In Part 1 of this post, we walked through the process of designing the Google I/O ’18 Action. This included brainstorming our use cases and persona to produce sample dialogs and early high-level flows like this:

So the question became how to get from there to here in Dialogflow:

Implementing the Dialogflow agent

Our herculean task was to implement the entire conversational design (i.e. all possible turns of dialog and the transitions between them) as a Dialogflow agent. At this point, we had a detailed design specification which included coverage for the long tail of ways a conversation can deviate from the most common paths as well as handling for errors and other unlikely or uncommon scenarios. Note that this required more than a simple flowchart. After all, directional relationships in flowcharts don’t necessarily reflect all the unique paths through a conversation. A flowchart more often represents the turns in a particular instance of a dialog. Though the turns progress in a certain order for that dialog, different users’ conversations may follow other paths that aren’t represented in the flowchart. Moreover, a flowchart does not always reveal how contexts create multiple conversation paths.

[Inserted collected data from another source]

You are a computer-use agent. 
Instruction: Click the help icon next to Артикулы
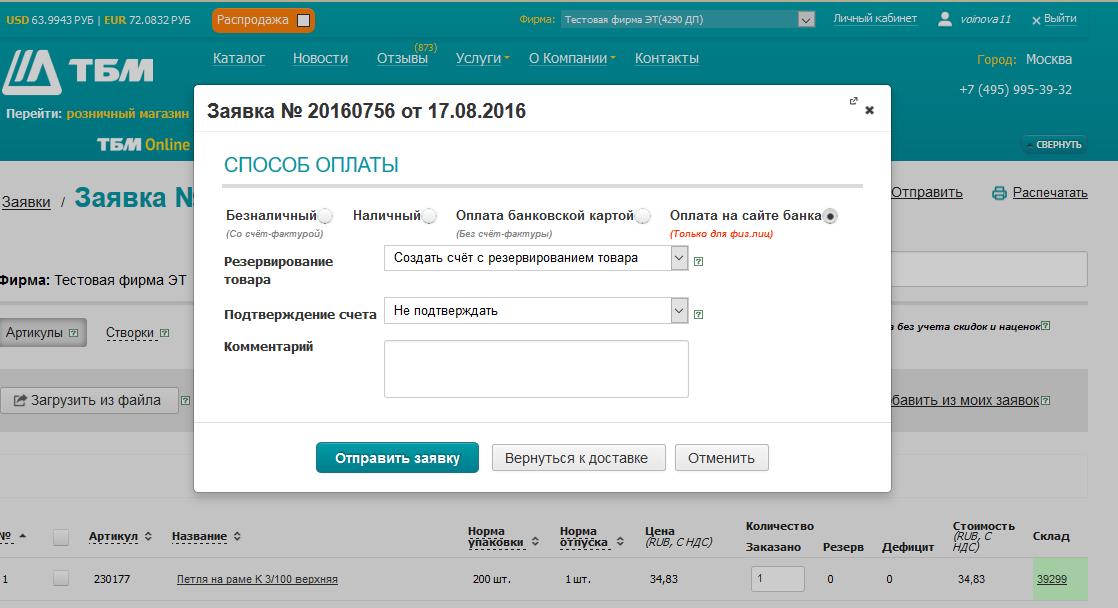(73, 333)
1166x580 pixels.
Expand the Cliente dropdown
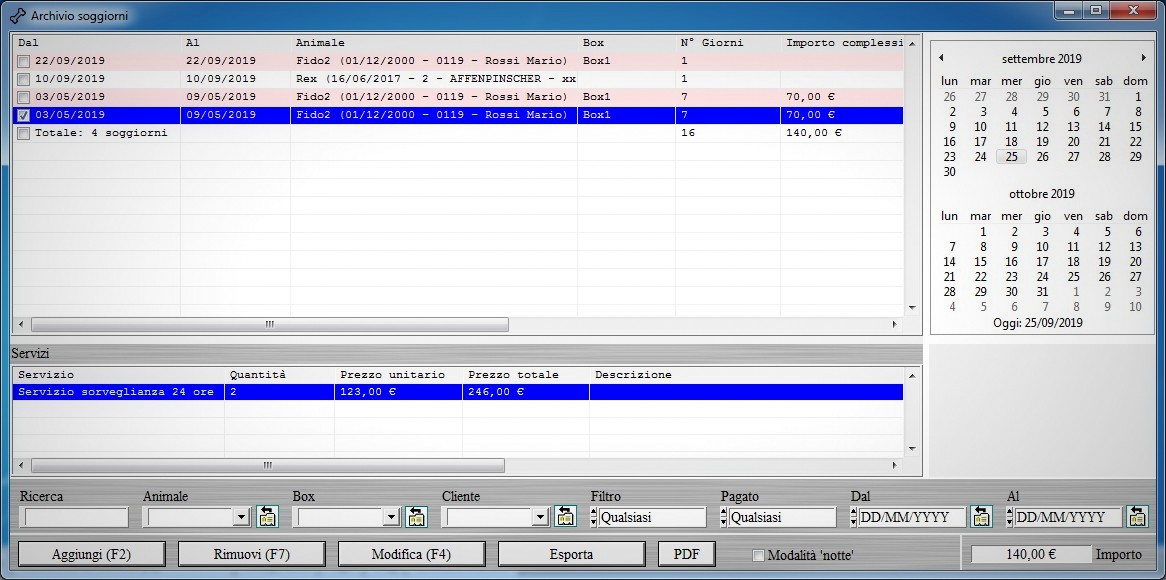click(x=540, y=517)
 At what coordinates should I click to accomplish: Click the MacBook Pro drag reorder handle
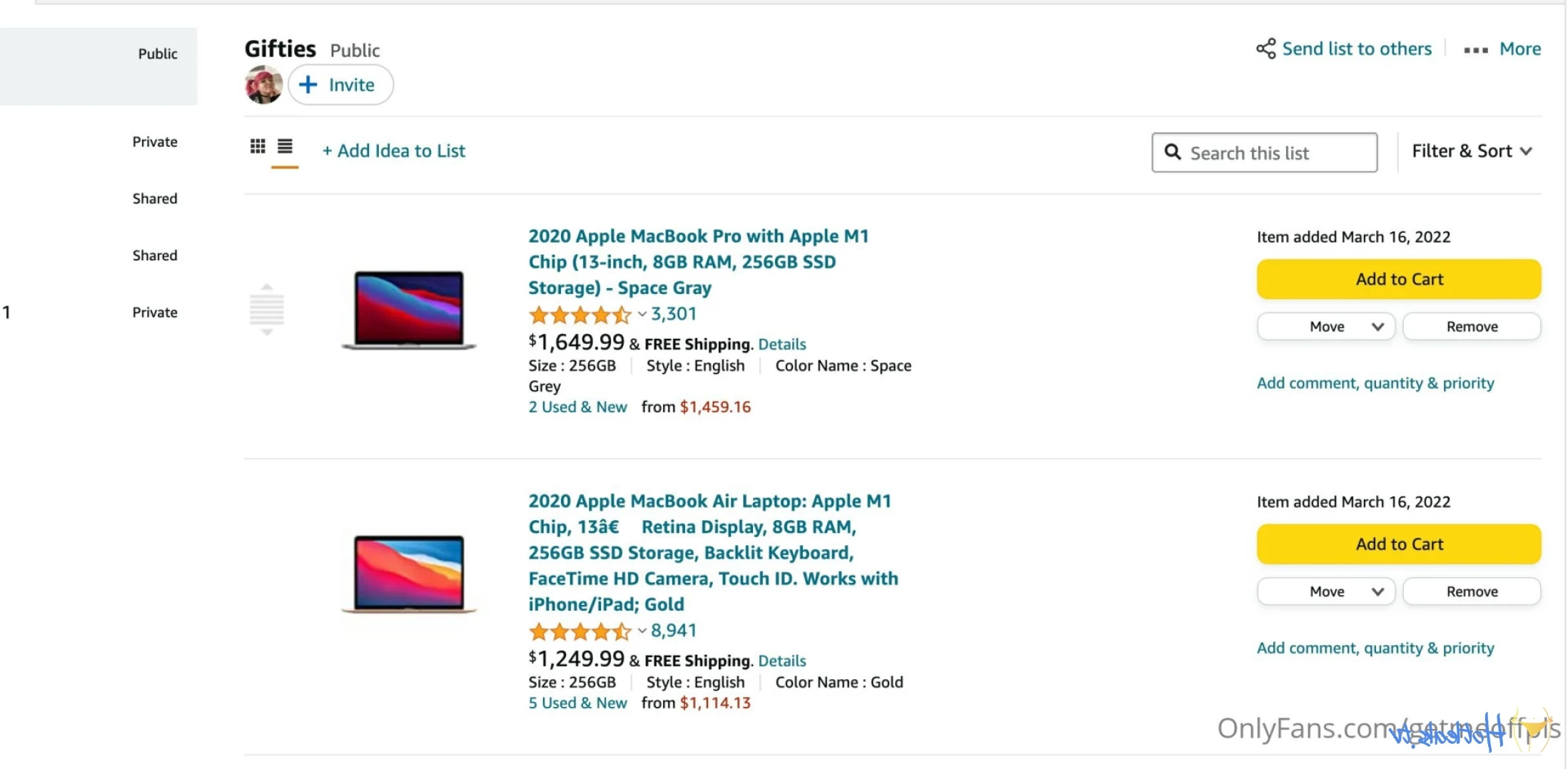coord(267,309)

When porting this spec to Dialogflow, it’s important to consider what a Dialogflow “intent” actually is. It is a user-triggered state of the dialog that matches a training phrase and returns a response from the agent. Each intent represents a single turn of dialog. The collection of intents in a Dialogflow agent forms a finite state machine, where some collection of states combine to form a complete dialog. From any single state in the machine, the possible subsequent states are any for which the input contexts are active (or which have no input contexts). Out of these possible state transitions, Dialogflow chooses the one whose training phrases most closely match a user’s utterance above a certain threshold.

Identify the intents

So, what did all this mean for us? First, it meant distilling the entire conversational flow into either top-level or nested (i.e. follow-up) intents. Top-level intents could be matched at any time in a given dialog. For example, the user can technically ask about directions to a session at any point in the dialog. Although our conversational flowchart places this conversational state several levels deep in the dialog, there is actually no additional context required to provide directions to a user at the start, for instance. As it turns out, most intents can be top-level and provide more flexibility to users.

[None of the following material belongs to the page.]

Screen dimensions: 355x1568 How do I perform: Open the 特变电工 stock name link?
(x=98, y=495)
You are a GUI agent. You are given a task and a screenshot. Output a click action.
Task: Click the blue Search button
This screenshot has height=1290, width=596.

Follow-up intents were required for more involved sub-dialogs within the larger scheme of the conversation. Take, for example, the use case of finding a session topic to hear more about. This interaction starts with the browse-topics intent, which listens for the user to say things like the following:

  • “Find a session”
  • “Topics”
  • “What are the talks at I/O this year?”

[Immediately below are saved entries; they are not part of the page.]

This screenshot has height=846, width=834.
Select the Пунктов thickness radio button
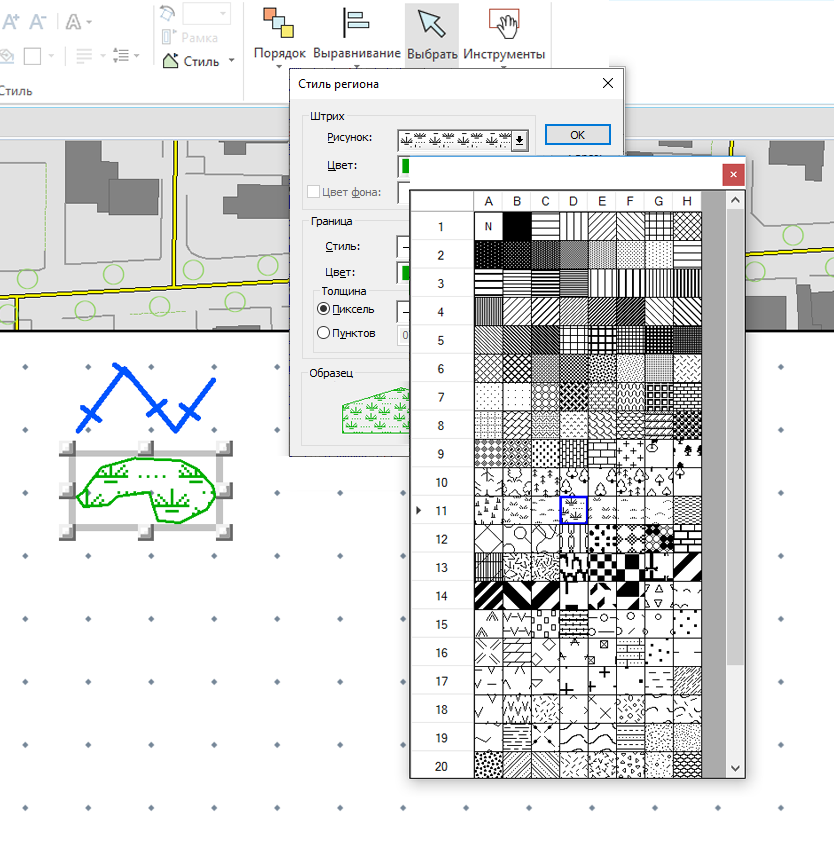(323, 333)
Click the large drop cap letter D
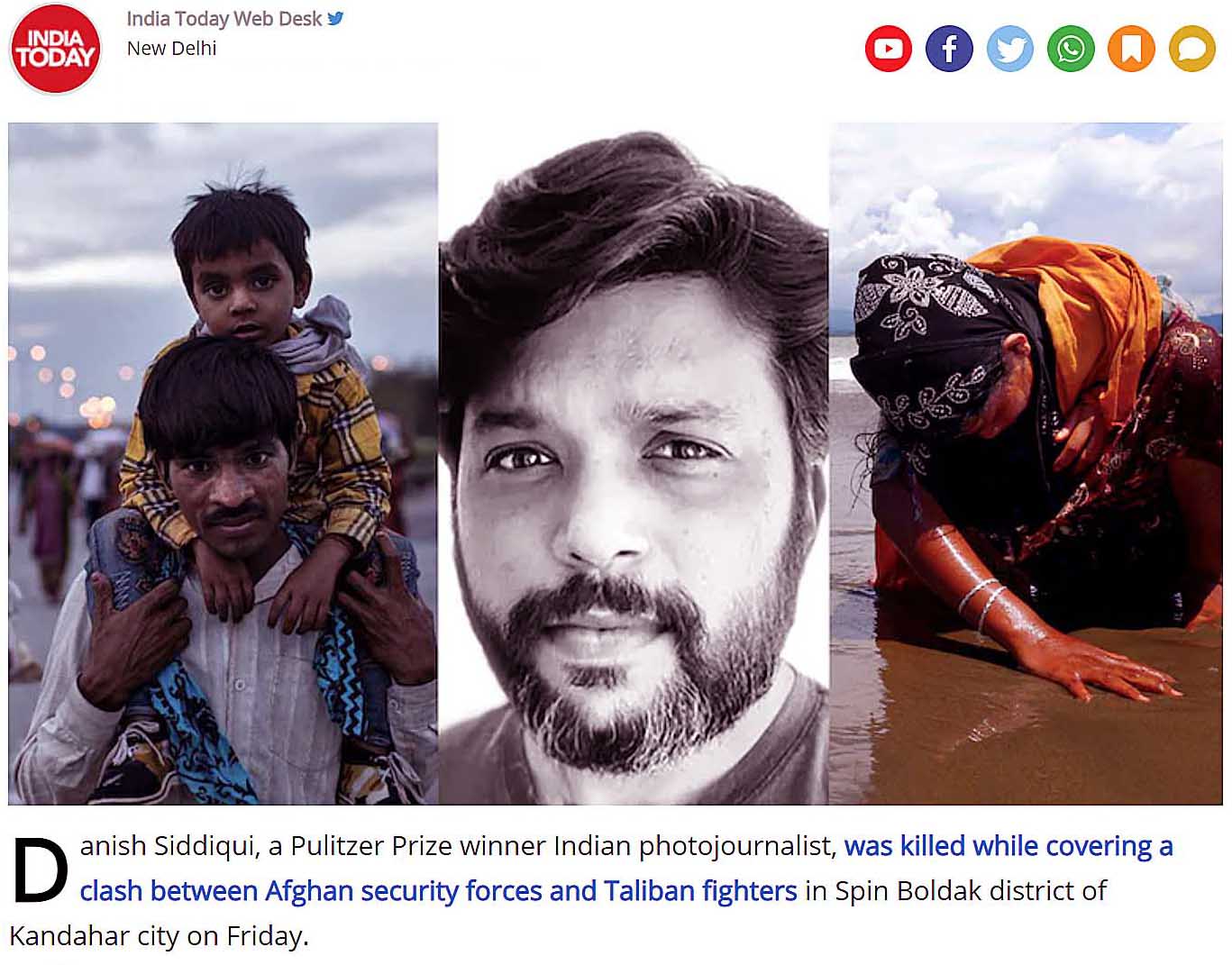The height and width of the screenshot is (965, 1232). coord(41,870)
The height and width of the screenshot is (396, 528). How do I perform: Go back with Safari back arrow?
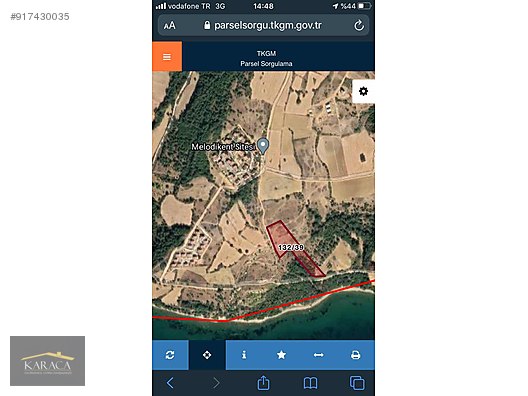tap(170, 383)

For any of these phrases, we consider the user to be expressing the same underlying goal (intent). That is, they want to know the categories of sessions at the event. Giving them this list, however, gets complicated. On a speaker device, the list of topics is presented in segments to avoid overwhelming the user. Because of this, we needed an intent for the user to declare that they wanted the next set of options. The user also needs a way to ask to repeat a given set of options, as required in the design. This setup requires at least two follow-up intents to the browse-topics intent (one for requesting the next set of options, and one for repeating the current set of options).

Create the browsing flows

Given that there are multiple browsing flows in the Action (e.g., browsing for topics, browsing for sessions within a topic, etc), one solution would have been to create a top-level “next option” intent to be shared by any of these flows. We decided against this for a few reasons. Firstly, separating these flows into multiple follow-up intents creates more conceptual separation. Secondly, handling a single “next option” intent would have required extra logic and the use of special contexts in Dialogflow to fetch the correct “next” set of options within a browsing flow. Instead, we duplicated the necessary follow-up intents for each browsing flow, resulting in sets of intents that looked like this:

Handle context conflicts

How do follow-up intents work? They define a directional relationship between intents through contexts. The follow-up intents define a context (the input context) which must be active in order for Dialogflow to match that intent. The top-level intent activates this same context (the output context) when it has been matched. In our case, the browse-topics-next and browse-topics-repeat intents require the browse-topics-followup context to be active in order to be matched. The browse-topics intent activates this context when the user says they want to browse the available topics.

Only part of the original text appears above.